Does anyone know anything about this guy? "Kevin," you should know, is his middle name. His first initial is "J." (I don't know his birth place or age or anything else about him.)

This Mets player also has a first initial of "J." and a middle name of "Kevin." Are they related? I would think if one was the father of the other we'd have heard something about it, but I don't think we have.

AG/DC
Jan 09 2008 11:21 AM

Yup. Good find.

soupcan
Jan 09 2008 11:35 AM

Nice job. Very cool.

John Cougar Lunchbucket
Jan 09 2008 11:37 AM

How would we have not known this already?

metirish
Jan 09 2008 11:39 AM

Great stuff, how'd we never hear about this before?

Benjamin Grimm
Jan 09 2008 11:40 AM

Exactly! You'd think at some point we would have heard the "fun fact" that John Maine's dad once pitched in the Mets farm system.

metirish
Jan 09 2008 11:41 AM

I wonder if John even knows that.

soupcan
Jan 09 2008 11:41 AM

Dad pitched one year at Single A almost 40 years ago.

If he was a big-leaguer we would've heard, but this was pretty obscure. Only a guy like Yancy with UMDB could've found it.

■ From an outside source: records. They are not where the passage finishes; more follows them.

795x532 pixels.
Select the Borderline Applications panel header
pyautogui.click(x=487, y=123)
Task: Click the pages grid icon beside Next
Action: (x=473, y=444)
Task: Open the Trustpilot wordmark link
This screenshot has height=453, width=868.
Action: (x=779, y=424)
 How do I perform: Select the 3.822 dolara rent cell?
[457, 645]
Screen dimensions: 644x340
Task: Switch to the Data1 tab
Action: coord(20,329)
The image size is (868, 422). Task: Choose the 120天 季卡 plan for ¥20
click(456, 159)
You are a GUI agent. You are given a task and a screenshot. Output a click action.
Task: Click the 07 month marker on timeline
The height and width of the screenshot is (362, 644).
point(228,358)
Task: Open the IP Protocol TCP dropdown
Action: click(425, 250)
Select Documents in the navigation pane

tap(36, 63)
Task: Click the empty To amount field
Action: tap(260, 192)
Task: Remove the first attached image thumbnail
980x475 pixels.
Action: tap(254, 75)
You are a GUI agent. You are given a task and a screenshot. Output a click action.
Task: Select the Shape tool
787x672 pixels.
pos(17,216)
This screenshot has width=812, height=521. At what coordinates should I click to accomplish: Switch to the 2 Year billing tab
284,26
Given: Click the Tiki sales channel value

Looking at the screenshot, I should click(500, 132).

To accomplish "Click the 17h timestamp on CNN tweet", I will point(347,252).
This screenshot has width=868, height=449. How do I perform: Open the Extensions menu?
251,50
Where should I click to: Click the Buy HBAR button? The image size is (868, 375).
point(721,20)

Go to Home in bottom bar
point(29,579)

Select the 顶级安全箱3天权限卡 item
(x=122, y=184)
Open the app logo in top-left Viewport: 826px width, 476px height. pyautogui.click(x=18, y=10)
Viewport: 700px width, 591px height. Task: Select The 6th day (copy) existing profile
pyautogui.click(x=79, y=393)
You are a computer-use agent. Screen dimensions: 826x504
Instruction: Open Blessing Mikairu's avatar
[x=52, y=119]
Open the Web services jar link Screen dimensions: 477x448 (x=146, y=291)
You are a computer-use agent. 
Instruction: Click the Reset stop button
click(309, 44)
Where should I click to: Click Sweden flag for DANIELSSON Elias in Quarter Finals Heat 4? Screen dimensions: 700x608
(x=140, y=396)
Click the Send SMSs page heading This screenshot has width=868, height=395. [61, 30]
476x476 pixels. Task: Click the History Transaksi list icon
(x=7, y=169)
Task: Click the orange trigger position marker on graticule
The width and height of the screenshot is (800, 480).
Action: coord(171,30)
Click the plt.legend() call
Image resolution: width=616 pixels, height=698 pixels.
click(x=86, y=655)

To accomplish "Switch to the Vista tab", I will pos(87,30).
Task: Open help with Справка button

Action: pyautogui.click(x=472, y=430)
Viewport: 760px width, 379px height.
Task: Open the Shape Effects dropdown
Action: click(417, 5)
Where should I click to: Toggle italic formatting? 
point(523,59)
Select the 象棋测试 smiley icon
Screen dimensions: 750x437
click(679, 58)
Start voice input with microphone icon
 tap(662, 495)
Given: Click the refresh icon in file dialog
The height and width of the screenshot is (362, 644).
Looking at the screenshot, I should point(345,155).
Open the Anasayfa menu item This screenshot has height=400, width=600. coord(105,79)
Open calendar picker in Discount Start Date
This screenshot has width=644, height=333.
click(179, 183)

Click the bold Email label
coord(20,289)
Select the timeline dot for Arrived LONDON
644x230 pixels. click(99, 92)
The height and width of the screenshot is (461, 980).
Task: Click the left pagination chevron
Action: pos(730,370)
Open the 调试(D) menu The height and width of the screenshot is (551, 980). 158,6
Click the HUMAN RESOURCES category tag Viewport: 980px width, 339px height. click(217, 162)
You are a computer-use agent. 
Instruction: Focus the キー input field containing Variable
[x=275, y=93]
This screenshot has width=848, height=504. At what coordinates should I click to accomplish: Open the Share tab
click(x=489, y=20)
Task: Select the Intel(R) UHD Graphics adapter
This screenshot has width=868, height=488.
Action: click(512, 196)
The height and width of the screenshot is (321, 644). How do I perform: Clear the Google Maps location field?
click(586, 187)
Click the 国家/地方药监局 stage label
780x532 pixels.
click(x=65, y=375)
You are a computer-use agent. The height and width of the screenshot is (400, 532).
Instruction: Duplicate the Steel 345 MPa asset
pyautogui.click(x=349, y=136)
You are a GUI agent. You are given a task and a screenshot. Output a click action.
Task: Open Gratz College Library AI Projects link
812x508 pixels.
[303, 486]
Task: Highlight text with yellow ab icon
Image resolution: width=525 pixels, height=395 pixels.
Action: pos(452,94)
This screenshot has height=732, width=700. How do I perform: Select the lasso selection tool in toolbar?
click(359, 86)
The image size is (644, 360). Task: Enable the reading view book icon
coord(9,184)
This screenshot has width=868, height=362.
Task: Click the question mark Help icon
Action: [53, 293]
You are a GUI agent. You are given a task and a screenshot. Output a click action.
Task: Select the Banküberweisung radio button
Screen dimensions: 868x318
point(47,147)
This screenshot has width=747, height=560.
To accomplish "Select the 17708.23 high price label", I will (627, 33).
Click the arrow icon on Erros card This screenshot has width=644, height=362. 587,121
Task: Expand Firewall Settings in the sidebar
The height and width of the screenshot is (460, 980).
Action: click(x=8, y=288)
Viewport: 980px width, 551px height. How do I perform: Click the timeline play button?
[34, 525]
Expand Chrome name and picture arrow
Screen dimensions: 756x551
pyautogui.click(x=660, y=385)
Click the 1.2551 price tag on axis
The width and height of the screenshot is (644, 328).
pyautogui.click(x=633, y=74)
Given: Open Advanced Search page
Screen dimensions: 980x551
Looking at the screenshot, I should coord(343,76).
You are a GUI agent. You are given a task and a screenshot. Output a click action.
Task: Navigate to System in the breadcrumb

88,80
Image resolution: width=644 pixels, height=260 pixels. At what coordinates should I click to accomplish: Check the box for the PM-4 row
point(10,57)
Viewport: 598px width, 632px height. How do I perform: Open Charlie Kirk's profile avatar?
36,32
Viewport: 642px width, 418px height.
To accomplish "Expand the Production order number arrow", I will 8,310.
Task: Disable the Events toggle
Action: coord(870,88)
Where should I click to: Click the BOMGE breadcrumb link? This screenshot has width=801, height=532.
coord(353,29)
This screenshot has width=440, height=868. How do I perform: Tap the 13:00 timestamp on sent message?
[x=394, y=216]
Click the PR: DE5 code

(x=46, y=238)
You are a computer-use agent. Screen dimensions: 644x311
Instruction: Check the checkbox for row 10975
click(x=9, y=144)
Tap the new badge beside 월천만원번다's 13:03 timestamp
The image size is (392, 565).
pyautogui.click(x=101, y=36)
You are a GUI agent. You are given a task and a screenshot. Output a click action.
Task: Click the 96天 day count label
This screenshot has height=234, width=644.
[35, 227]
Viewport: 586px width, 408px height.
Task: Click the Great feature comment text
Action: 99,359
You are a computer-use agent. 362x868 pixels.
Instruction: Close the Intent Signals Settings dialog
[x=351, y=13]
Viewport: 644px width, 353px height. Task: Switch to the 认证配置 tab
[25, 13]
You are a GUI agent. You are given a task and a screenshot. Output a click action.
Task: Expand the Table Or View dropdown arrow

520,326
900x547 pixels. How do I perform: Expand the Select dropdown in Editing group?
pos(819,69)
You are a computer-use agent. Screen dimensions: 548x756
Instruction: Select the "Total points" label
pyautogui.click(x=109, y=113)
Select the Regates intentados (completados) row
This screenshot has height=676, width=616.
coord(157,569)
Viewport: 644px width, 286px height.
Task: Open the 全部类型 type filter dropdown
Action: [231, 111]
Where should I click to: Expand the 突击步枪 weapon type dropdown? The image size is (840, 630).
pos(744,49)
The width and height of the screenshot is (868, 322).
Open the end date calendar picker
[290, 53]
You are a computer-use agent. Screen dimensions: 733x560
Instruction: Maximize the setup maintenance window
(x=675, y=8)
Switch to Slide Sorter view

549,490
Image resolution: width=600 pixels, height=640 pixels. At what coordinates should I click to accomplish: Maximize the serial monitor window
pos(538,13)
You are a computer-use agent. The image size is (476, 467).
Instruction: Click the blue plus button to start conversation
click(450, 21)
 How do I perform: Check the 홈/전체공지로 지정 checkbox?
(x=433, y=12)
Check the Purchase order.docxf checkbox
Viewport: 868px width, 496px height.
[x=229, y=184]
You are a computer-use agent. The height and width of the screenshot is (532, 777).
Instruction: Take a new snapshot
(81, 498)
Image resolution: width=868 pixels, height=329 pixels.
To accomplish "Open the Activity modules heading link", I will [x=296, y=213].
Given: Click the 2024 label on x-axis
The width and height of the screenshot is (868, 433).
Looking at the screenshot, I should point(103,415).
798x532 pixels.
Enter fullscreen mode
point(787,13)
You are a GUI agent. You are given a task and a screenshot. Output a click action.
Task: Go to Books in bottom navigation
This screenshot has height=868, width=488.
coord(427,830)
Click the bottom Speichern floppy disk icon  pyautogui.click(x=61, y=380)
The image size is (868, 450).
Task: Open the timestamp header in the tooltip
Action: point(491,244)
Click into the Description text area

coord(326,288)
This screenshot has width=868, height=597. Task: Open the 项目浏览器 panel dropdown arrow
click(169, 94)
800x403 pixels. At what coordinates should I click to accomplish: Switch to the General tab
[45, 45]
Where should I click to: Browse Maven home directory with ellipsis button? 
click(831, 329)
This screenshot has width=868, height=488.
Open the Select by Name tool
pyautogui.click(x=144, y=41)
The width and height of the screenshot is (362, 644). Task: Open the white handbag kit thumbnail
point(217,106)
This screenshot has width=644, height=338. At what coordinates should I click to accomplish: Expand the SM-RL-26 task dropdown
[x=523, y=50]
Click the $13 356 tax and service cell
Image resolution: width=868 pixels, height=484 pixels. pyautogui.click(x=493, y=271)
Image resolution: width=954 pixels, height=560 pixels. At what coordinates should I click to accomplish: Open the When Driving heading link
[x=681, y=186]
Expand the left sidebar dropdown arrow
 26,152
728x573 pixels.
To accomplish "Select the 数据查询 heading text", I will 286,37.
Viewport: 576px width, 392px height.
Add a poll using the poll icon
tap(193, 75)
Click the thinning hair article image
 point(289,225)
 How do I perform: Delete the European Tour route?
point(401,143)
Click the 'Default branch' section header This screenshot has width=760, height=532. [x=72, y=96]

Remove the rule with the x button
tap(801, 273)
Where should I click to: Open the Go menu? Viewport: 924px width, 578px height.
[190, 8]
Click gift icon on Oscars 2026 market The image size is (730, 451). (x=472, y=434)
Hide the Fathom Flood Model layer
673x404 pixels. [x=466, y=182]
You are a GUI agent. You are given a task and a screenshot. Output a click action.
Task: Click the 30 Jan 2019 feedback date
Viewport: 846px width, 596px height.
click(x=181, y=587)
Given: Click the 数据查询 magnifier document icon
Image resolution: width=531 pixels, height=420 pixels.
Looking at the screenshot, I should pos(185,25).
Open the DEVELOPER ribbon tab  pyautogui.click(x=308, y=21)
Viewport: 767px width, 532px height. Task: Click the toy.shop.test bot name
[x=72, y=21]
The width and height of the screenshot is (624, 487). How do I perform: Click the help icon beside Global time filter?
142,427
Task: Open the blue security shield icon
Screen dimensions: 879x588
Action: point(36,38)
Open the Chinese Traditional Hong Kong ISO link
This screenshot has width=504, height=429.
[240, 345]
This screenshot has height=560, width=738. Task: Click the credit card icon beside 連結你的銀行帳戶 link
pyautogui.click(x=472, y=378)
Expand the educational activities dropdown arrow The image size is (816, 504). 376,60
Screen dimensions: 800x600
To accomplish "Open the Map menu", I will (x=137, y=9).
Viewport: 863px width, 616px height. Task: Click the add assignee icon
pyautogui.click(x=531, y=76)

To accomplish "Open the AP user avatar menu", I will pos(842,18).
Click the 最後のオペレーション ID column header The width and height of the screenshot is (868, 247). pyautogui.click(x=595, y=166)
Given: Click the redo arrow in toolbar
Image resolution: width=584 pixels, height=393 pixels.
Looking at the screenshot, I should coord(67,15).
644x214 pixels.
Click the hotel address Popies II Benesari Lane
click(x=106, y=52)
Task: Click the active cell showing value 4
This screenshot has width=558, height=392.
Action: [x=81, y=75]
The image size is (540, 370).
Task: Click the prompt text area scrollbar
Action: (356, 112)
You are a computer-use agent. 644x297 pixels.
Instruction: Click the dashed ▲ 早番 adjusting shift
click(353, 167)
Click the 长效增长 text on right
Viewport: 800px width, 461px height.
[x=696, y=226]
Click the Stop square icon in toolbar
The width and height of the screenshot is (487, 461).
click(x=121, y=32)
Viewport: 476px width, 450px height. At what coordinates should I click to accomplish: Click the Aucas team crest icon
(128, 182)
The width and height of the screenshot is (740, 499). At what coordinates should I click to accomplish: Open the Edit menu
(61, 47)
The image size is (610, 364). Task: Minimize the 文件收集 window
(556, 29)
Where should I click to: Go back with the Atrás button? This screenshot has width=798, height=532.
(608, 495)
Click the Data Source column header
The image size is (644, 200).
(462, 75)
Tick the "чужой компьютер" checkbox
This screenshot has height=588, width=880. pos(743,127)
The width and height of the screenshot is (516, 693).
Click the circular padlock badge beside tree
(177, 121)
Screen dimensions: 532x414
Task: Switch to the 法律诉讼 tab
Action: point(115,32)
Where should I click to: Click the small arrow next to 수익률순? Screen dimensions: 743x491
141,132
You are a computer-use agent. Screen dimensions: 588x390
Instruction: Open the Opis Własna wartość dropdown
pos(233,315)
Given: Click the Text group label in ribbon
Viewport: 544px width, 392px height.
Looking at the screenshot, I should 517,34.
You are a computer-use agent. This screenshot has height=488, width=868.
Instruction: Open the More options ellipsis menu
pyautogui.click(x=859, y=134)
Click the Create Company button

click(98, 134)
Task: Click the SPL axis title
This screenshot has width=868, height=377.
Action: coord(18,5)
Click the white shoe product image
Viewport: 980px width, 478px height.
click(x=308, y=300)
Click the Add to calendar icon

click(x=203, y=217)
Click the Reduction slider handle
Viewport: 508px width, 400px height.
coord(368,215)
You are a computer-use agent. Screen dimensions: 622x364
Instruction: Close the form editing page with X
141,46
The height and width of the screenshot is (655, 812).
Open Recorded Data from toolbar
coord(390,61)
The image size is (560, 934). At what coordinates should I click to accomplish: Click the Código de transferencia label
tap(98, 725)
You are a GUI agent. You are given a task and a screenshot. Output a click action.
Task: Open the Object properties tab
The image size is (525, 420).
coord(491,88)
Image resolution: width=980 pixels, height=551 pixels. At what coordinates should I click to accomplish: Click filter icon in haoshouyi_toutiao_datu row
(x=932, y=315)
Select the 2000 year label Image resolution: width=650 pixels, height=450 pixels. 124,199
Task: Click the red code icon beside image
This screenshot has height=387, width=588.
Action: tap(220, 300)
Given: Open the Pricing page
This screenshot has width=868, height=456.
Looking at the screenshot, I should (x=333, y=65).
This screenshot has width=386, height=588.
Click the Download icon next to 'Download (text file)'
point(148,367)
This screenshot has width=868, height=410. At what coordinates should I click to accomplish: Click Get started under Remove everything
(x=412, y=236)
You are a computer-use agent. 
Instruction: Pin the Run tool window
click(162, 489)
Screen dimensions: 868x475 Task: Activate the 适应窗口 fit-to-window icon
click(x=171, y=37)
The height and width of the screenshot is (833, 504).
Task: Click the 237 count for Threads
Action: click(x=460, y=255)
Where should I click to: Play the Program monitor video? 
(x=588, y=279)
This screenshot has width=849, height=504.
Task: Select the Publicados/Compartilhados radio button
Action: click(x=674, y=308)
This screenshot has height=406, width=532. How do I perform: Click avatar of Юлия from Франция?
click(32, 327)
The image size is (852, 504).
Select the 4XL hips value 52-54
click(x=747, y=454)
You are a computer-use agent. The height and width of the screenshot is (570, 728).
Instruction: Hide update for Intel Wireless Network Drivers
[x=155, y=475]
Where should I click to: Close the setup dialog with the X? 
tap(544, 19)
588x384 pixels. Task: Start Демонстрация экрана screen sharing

Maybe a guy that runs an up-to-date Mets uniform number site might have come across it, but I don't think there are any sites like that.

Up to date I mean.

John Cougar Lunchbucket
Jan 09 2008 11:44 AM

I am almost done with the new-and-improved and up-to-date site.

I am in the process of re-submitting thousands of bits of data by hand and then reassembling it. I'm up to N.

soupcan
Jan 09 2008 11:49 AM

Oh - you thought I meant you?

AG/DC
Jan 09 2008 11:54 AM

is the new MbtN going to be database driven, then?

John Cougar Lunchbucket
Jan 09 2008 11:54 AM

yes ma'am

It has become too unweildy to manage without better organization.

Frayed Knot
Jan 09 2008 12:42 PM

soupcan wrote:
Dad pitched one year at Single A almost 40 years ago.

If he was a big-leaguer we would've heard, but this was pretty obscure. Only a guy like Yancy with UMDB could've found it.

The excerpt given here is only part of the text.